A mysterious island. An abandoned orphanage. A strange collection of very curious photographs. Fiction is based on real black and white photographs. The death of grandfather Abe sends sixteen-year-old Jacob journeying to a remote island off the coast of Wales, where he discovers the crumbling ruins of Miss Peregrine’s Home for Peculiar Children, and explores abandoned bedrooms and hallways. The children may still live.
There was never a question of “if” I would read Miss Peregrine’s Home for Peculiar Children. I was intrigued by the premise, and just weeks after it came out, I found out the Ransom Riggs also attended my alma mater, Kenyon College. While I thought that Riggs’ debut was creative and imaginative, I was hoping for more.
Miss Peregrine’s Home for Peculiar Children sucks in the reader right away. Riggs successfully gets the reader thinking, “I’m not sure what’s happening, but I must know more!” One of his greatest gifts as a writer is creating haunting settings. It seemed that I was freaked out by most of the places Riggs described.
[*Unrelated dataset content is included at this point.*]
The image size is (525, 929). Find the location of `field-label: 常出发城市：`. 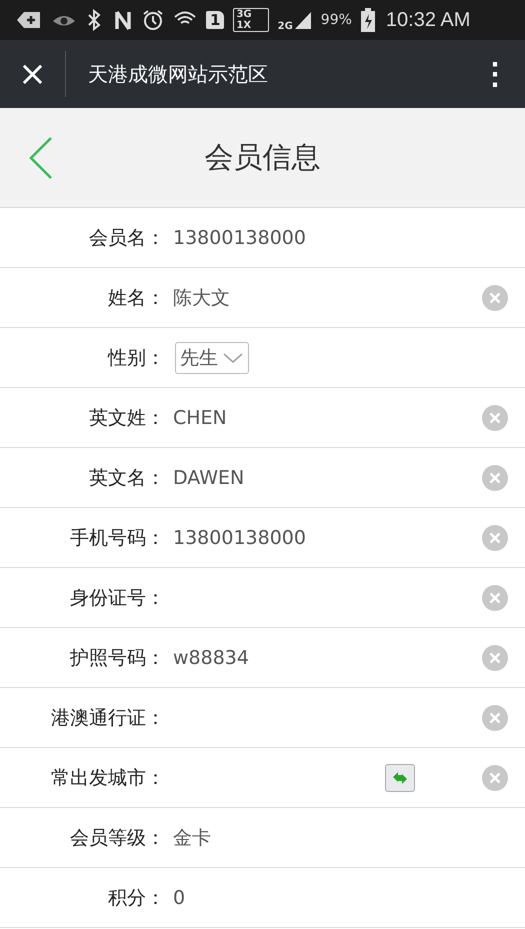

field-label: 常出发城市： is located at coordinates (108, 778).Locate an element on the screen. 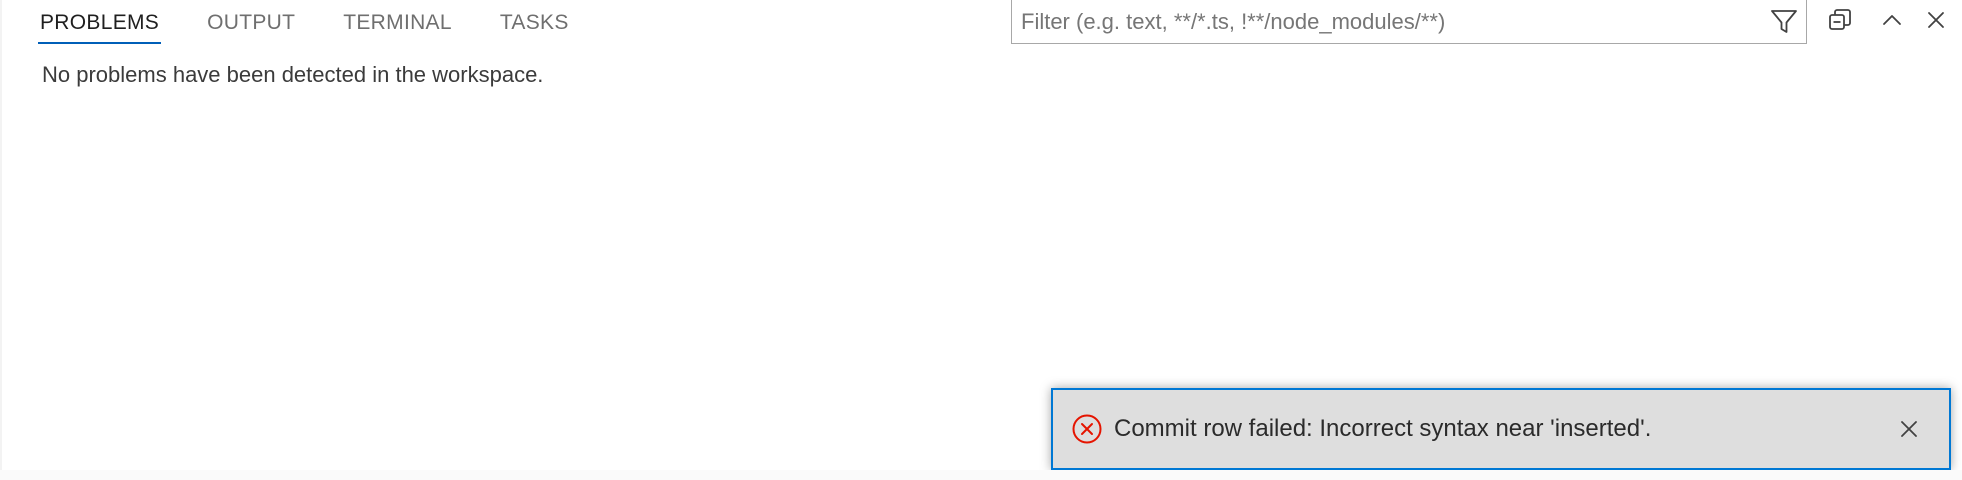 This screenshot has width=1962, height=480. error-icon is located at coordinates (1087, 429).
I enjoyed the storyline of this one. Riggs tied in a plot element that I wasn’t expecting, but it worked well. I just hope there’s a sequel, because this story had a few open ends.
My problem with this one? The world-building. I felt as though I didn’t have enough reasons about what everything was at the end of the book. The photos were incorporated well, but I wasn’t fanatical about the explanations behind them. Although they were fine, they needed to be fleshed out more.
Riggs's novel is creative and interesting, and I think that’s why it’s been successful among readers. While I enjoyed it, it wasn’t a standout read for me. If you’re looking for a surprising and creepy read, however, you should definitely check it out.
Disclosure: I received a copy of this book in exchange for a fair and honest review.